Count the lines in the records that contain the string "Task", with case counting, and give only the number.

— Material for this exercise —
────────────────

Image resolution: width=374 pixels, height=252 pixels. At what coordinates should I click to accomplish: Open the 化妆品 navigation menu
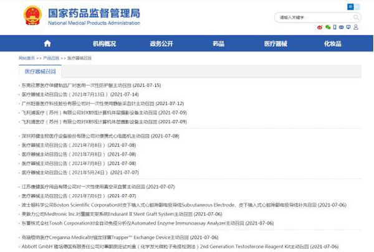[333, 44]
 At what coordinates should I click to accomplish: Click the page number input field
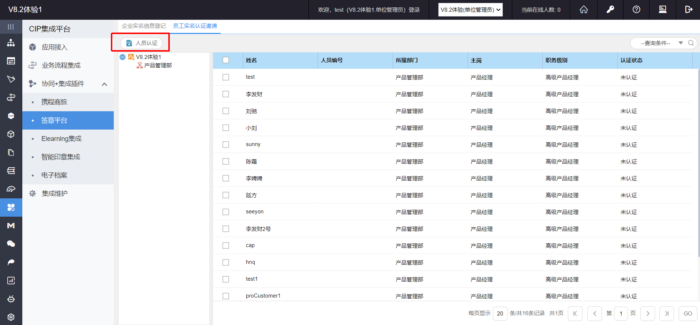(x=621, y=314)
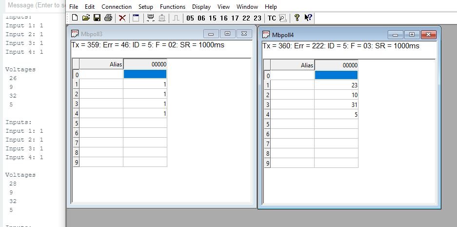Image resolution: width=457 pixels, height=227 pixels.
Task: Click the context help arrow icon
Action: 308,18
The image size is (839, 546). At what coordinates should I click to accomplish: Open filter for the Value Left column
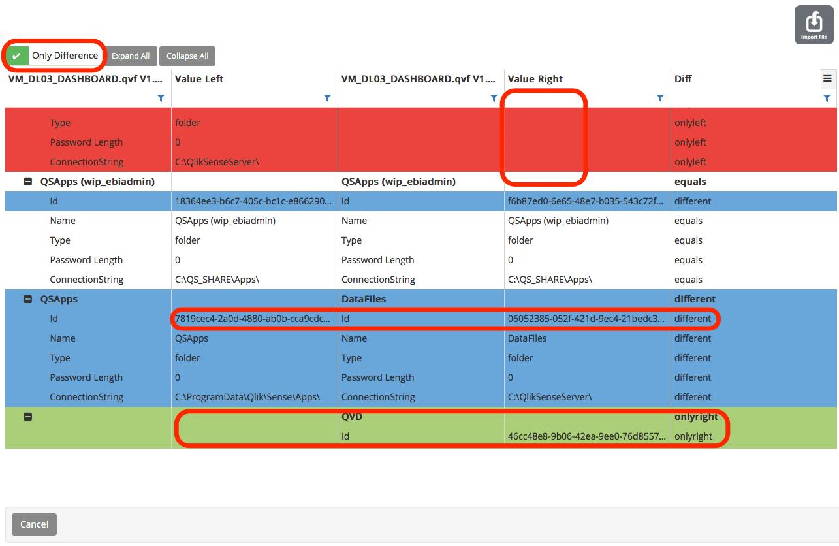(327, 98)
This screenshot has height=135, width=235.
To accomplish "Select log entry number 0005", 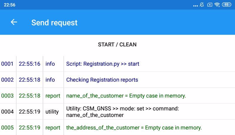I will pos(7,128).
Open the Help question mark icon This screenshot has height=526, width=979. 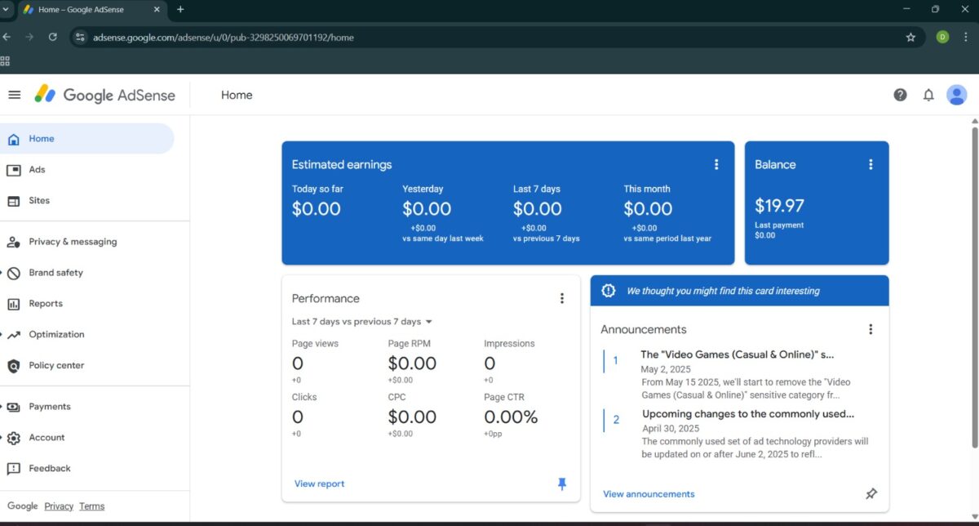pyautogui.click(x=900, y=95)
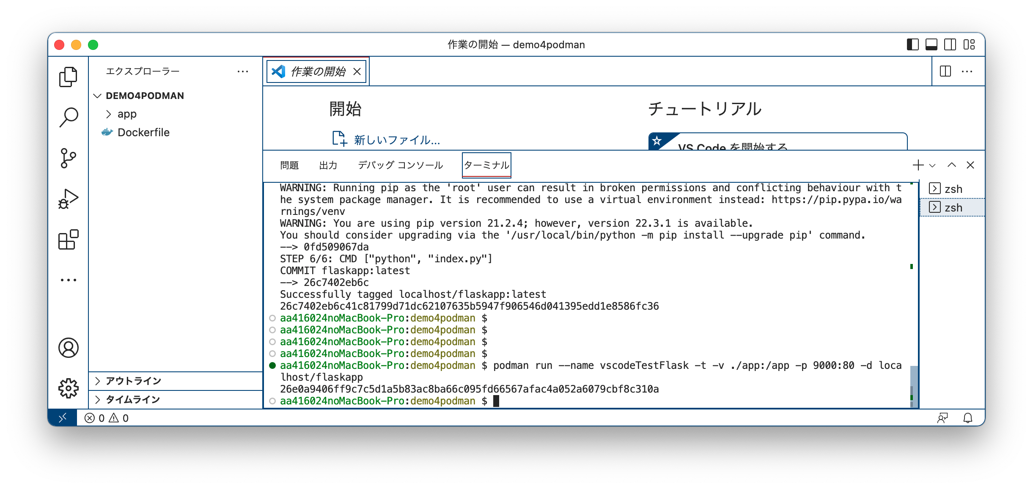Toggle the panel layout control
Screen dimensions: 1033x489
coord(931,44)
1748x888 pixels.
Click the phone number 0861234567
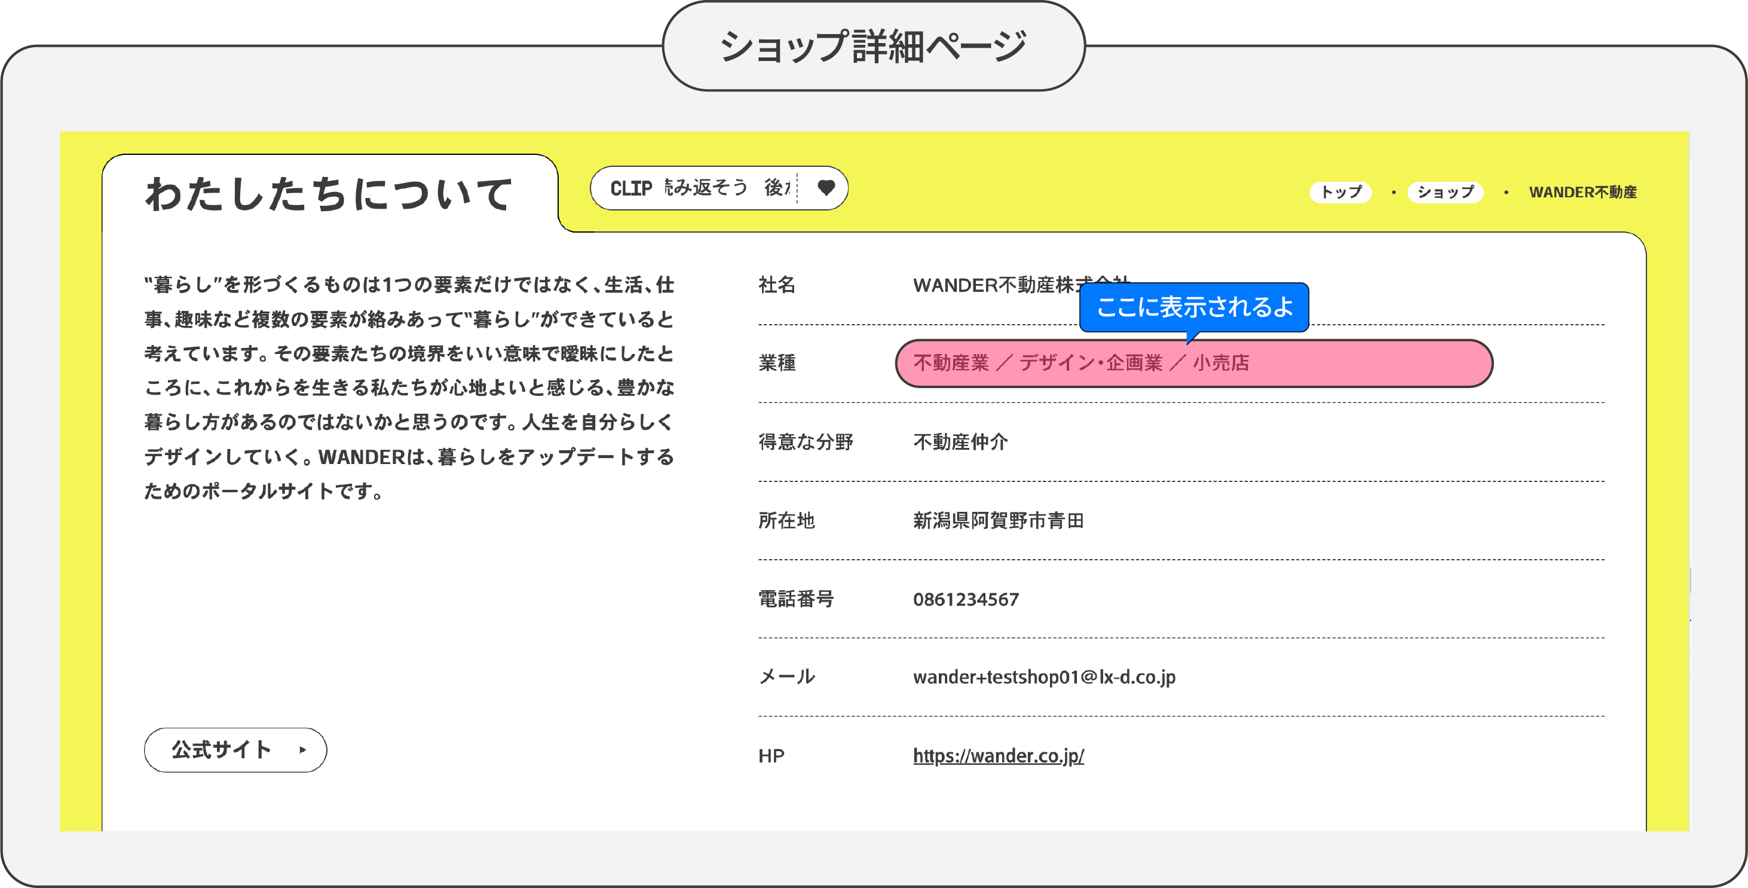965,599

────────────────

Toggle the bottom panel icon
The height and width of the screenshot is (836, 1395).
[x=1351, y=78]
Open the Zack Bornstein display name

────────────────

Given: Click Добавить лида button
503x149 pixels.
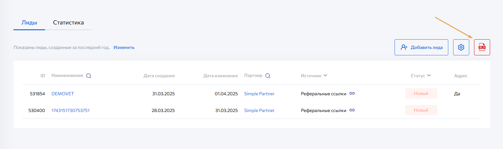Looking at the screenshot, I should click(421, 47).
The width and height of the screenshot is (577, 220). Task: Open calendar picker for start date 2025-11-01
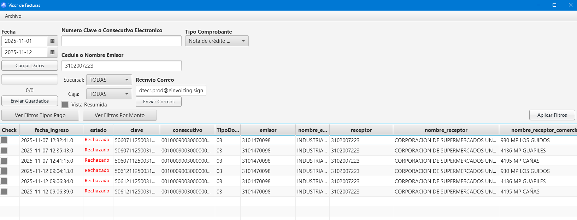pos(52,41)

────────────────

— Response to the exercise —
2